When you reach the line containing "The image size is (1600, 953).", please repeat it and every line after it exactly, through the end of the listing below, skipping pictures.

────

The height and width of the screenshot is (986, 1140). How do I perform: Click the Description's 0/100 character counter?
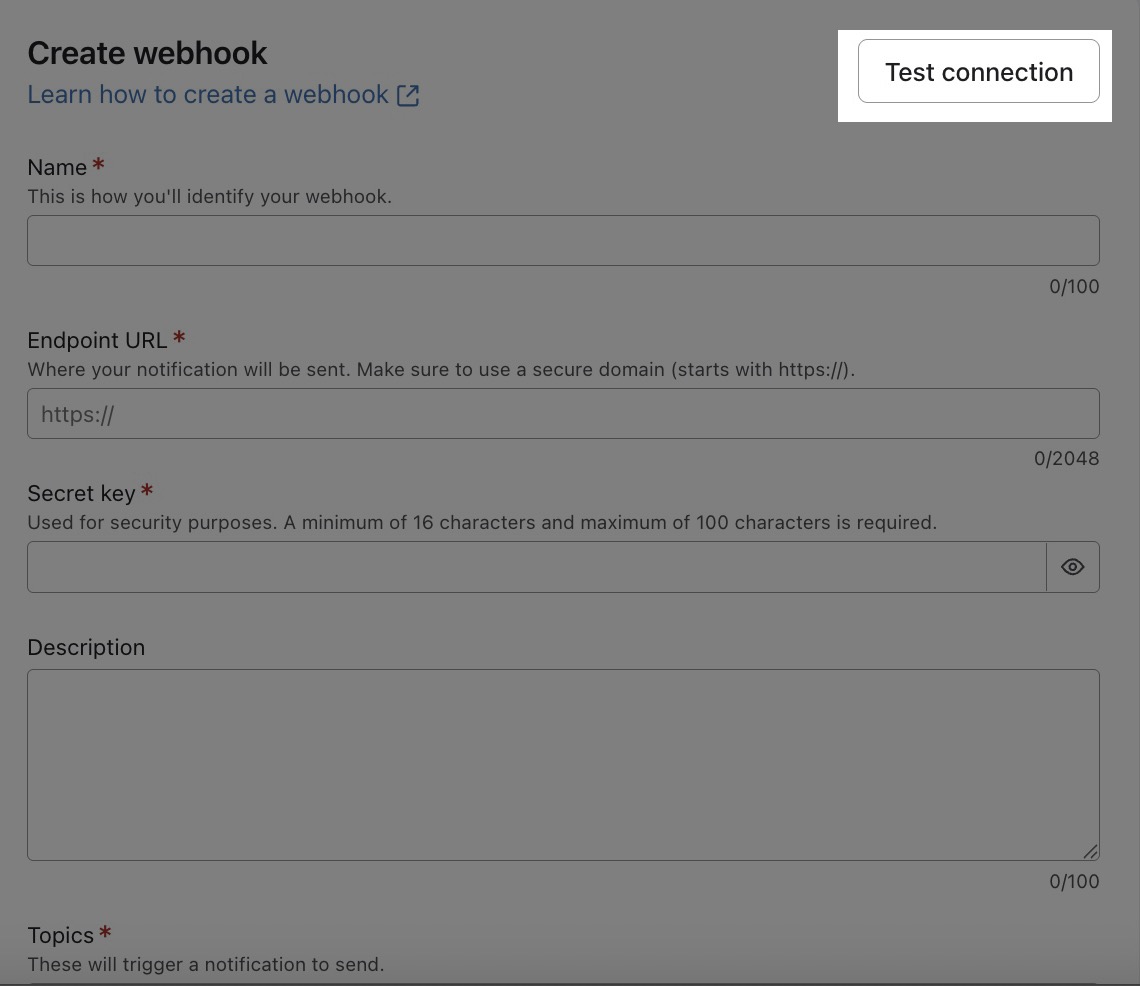[x=1074, y=882]
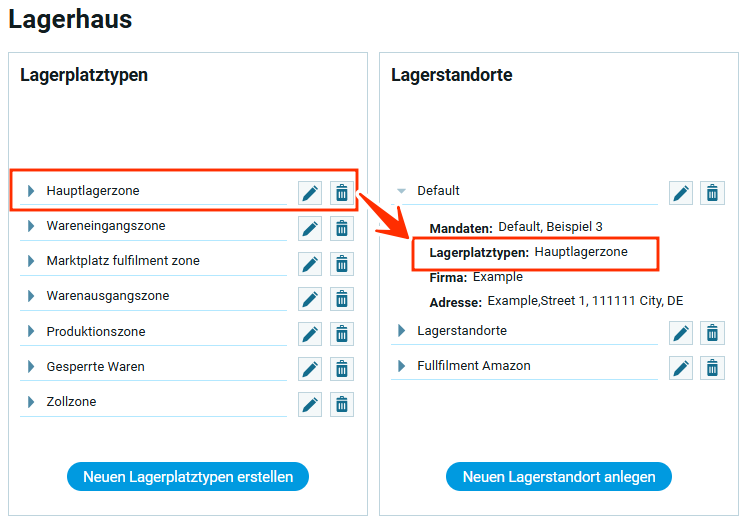Expand the Zollzone row

(x=31, y=402)
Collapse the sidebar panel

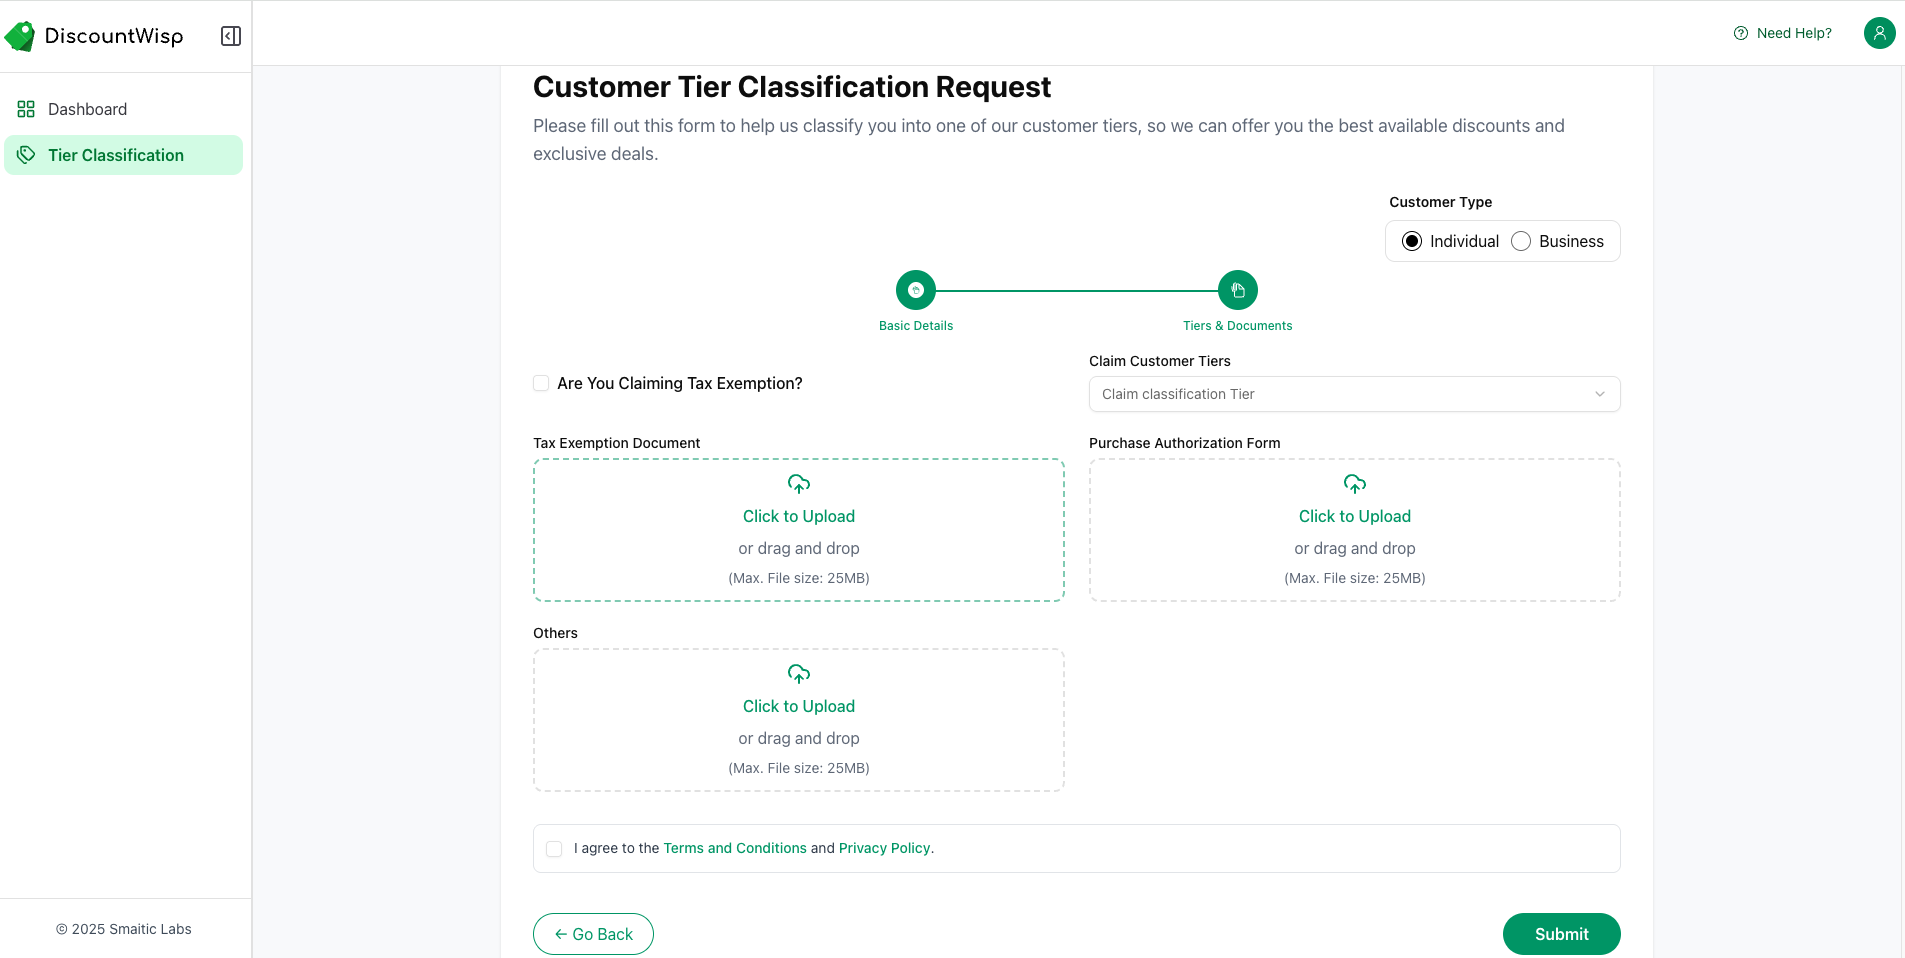coord(231,36)
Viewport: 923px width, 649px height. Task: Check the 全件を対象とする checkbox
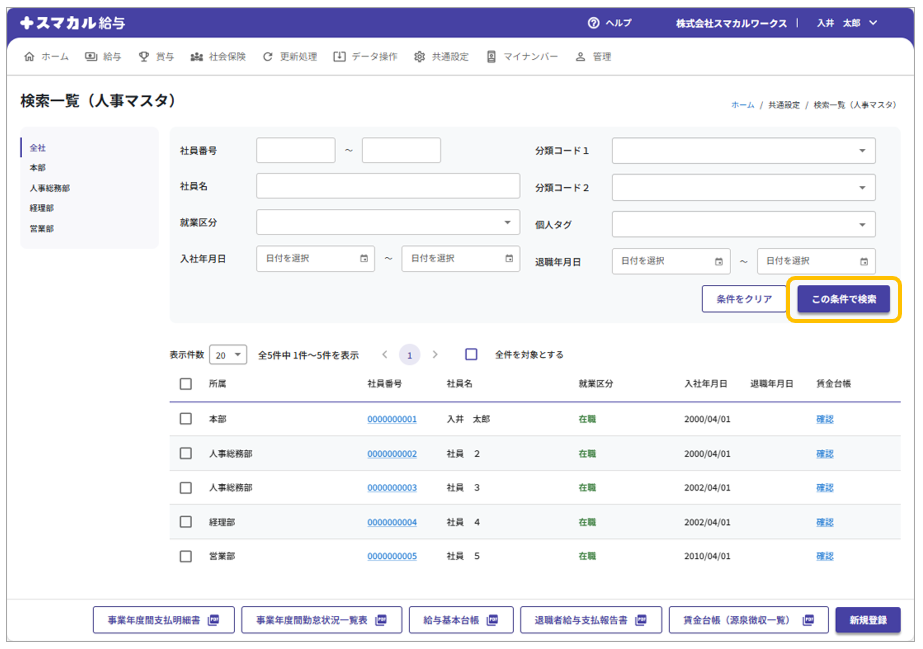tap(472, 355)
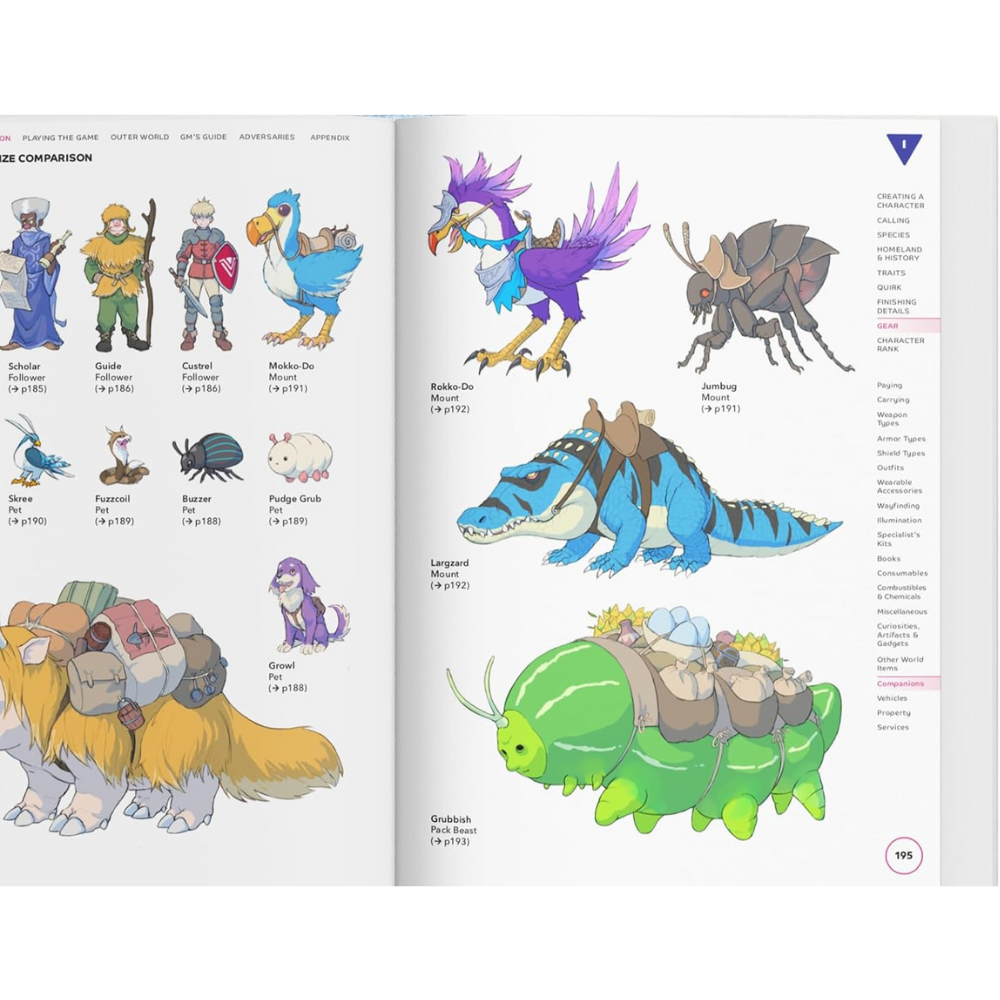Follow the Largzard p192 page reference

450,586
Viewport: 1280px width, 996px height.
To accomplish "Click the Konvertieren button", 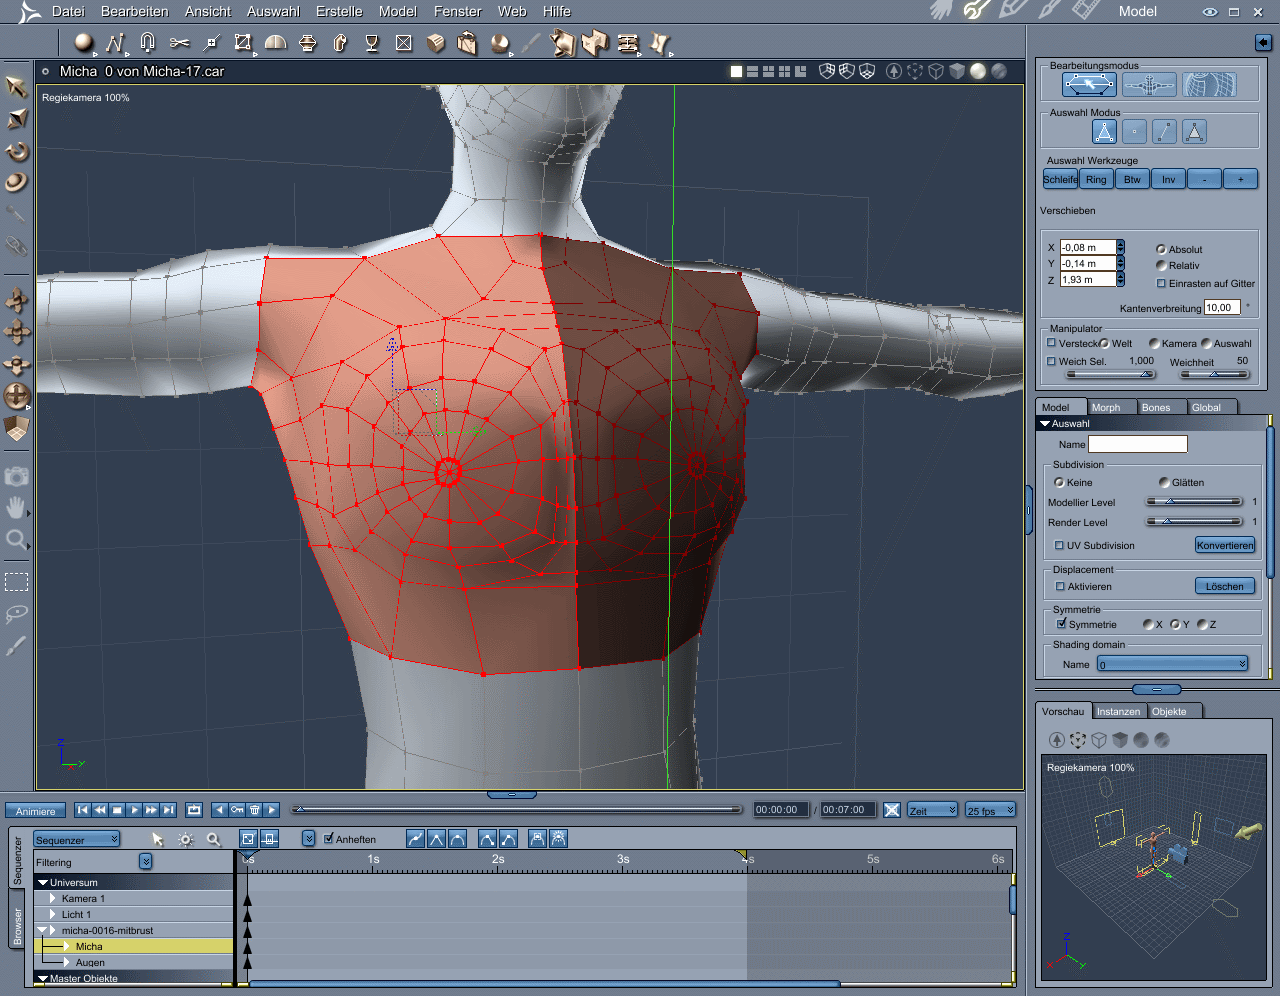I will 1225,545.
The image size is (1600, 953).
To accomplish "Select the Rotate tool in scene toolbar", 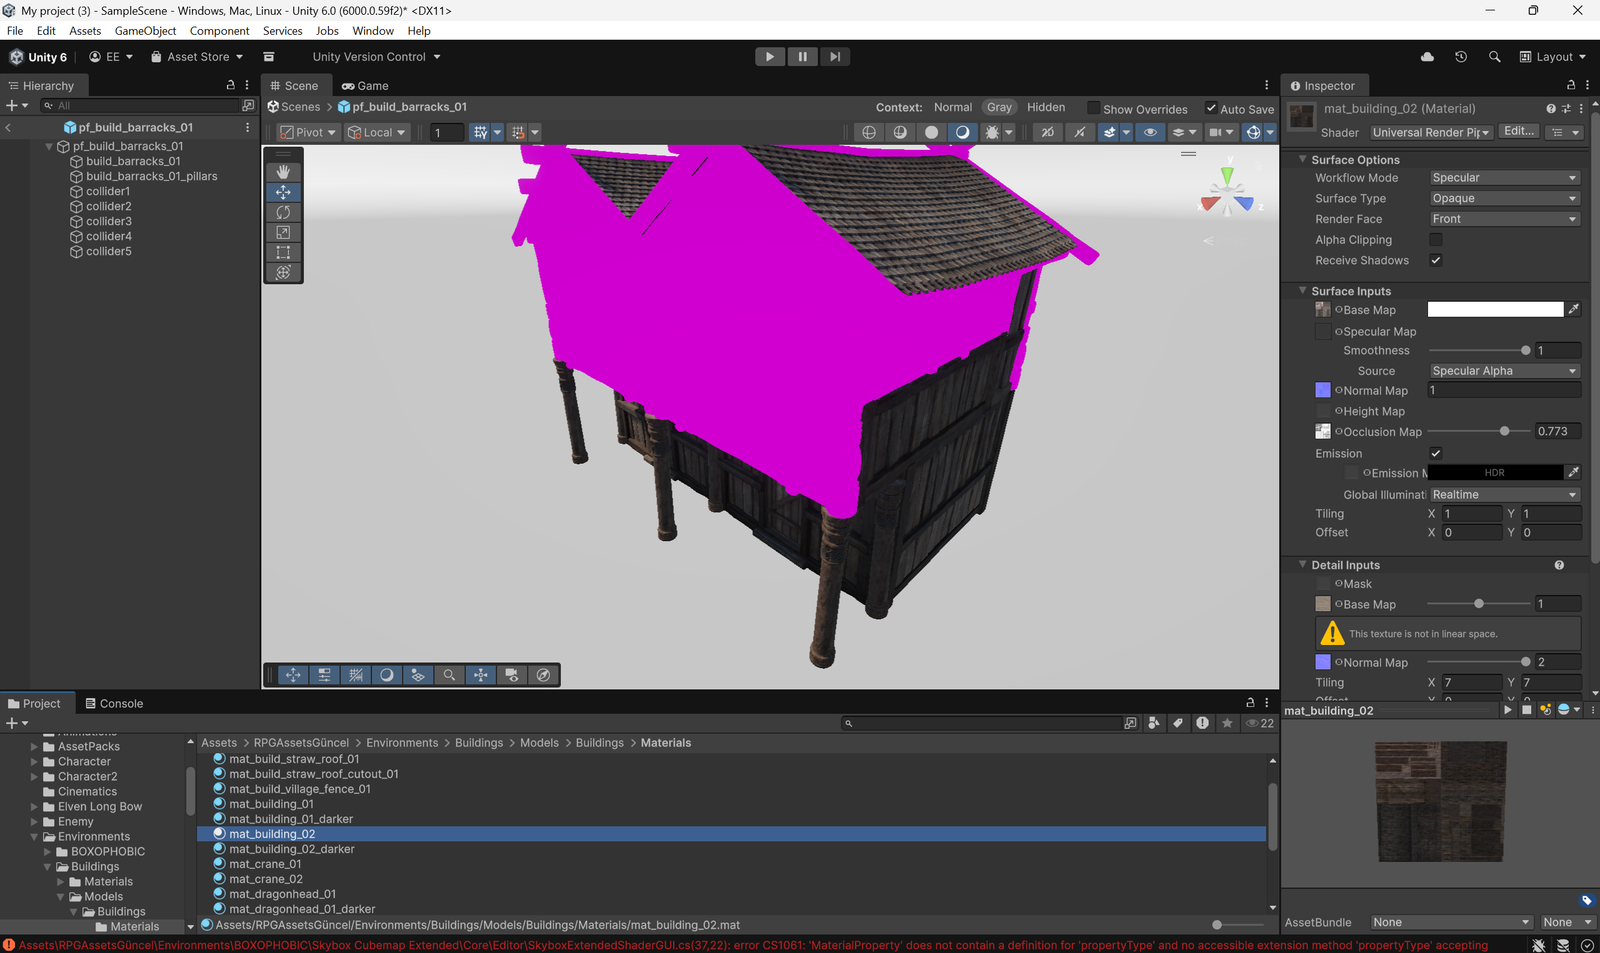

────

### EXERCISE OUTPUT
The image size is (1600, 953).
To accomplish "Select the Rotate tool in scene toolbar", 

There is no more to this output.